I recently rewatched La Haine for the first time since it came out almost thirty years ago, and it was just as good as I remembered. But this time I noticed something that must have zipped right past me back then: at one point Saïd says “Tes parents, ils habitent Rue Gama !” It turns out this is not an actual street but a reference to an ad campaign for Gama detergent; here’s a 1980 example. Why Gama is called that I do not know.

It reminds me of the Fry and Laurie Treaty of Westphalia skit, which culminates in the laugh line “you are really spoiling us” — to get the joke you have to be familiar with the Ferrero Rocher ad campaign.

Condign.

I am familiar with the word condign pretty much exclusively in the (pompous but not obsolete) phrase “condign punishment,” and I suspect this is the case for most modern users of the language; that Wiktionary article defines it as “Fitting, appropriate, deserved, especially denoting punishment.” But when I checked the OED, whose entry dates back to 1891, I find a whole series of senses, beginning with the obsolete senses “1. † Equal in worth or dignity (to)” (c1470 “This Kyng Arthure, to whom none was condigne Through all the world,” J. Hardyng, Chronicle lxxxiv. vii), “2. † Worthy, deserving” (a1513 “She hath great honour..As most condigne to beare the principalite,” H. Bradshaw, Lyfe St.
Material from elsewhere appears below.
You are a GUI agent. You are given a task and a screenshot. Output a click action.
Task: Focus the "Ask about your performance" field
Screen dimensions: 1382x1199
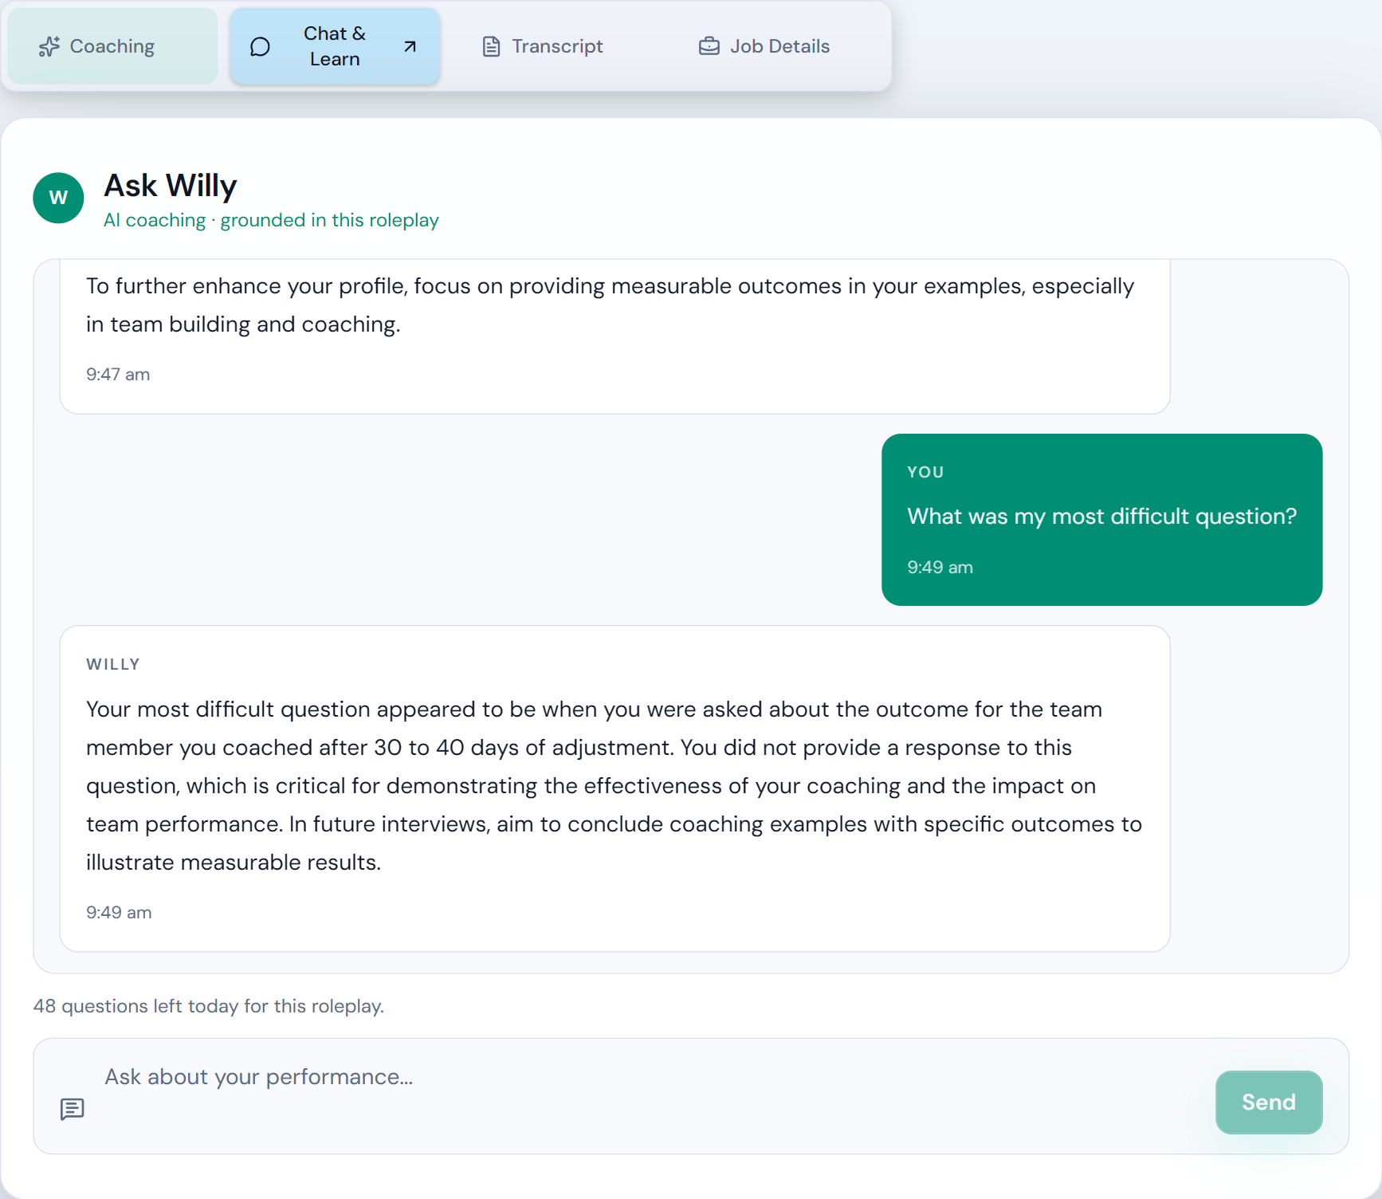(638, 1078)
Werburge ii. xxi. sig. r.v), and “3.a. Worthily deserved, merited, fitting, appropriate; adequate” (1413 “Take him vp in to thy blysse on hye in what degree that to hym is condygne,” J. Lydgate, Pilgr. of Sowle ii. xlii. 48) before getting to the modern sense:

3.b. Since the end of 17th cent. commonly used only of appropriate punishment: a use originating in the phraseology of Tudor Acts of Parliament.
Johnson 1755 says, ‘It is always used of something deserved by crimes’. De Quincey Templars’ Dial. in Wks. IV. 188 note, ‘Capriciously..the word condign is used only in connection with the word punishment..These and other words, if unlocked from their absurd imprisonment, would become extensively useful. We should say, for instance, “condign honours”, “condign reward”, “condign treatment” (treatment appropriate to the merits).’ [Cf. 1873 at sense 3a.]
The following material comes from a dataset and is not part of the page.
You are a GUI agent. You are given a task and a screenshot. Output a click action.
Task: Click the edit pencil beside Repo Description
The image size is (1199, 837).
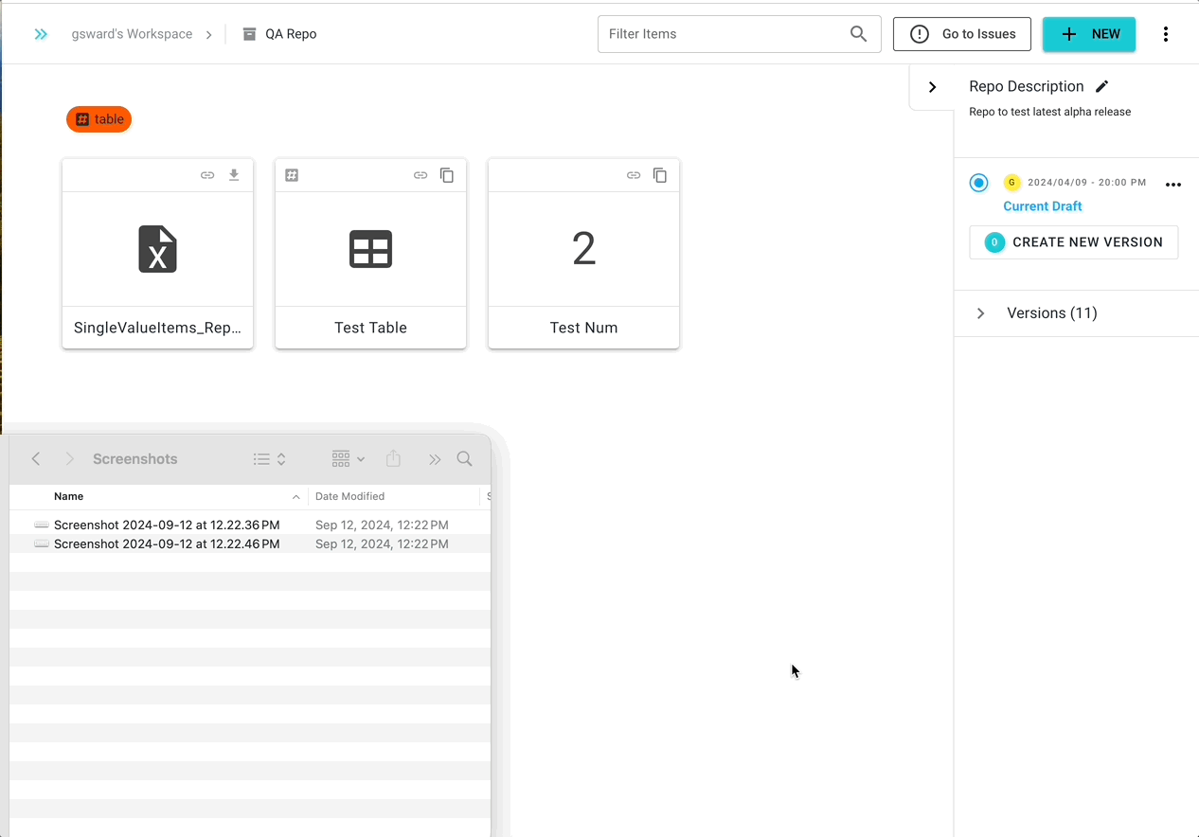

1513 The godly power..Onto tha wikkyt Sawlis..Hes send conding punytioun, and just panys.
G. Douglas, translation of Virgil, Æneid xiii. vii. 64
[…]

1849 He had been brought to condign punishment as a traitor.
T. B. Macaulay, History of England vol. I. 575

1878 To wreak condign vengeance on the common oppressor of them all.
R. B. Smith, Carthage 195

It’s from French condigne, which has the theological sense “Exactement proportionné à la faute ou à la récompense. Peine, satisfaction, mérite condigne” (apparently not restricted to negative senses as in English) but is not in even my largest printed dictionary; the ultimate source is Latin condignus ‘wholly worthy.’ I love that De Quincey quote about its “absurd imprisonment.”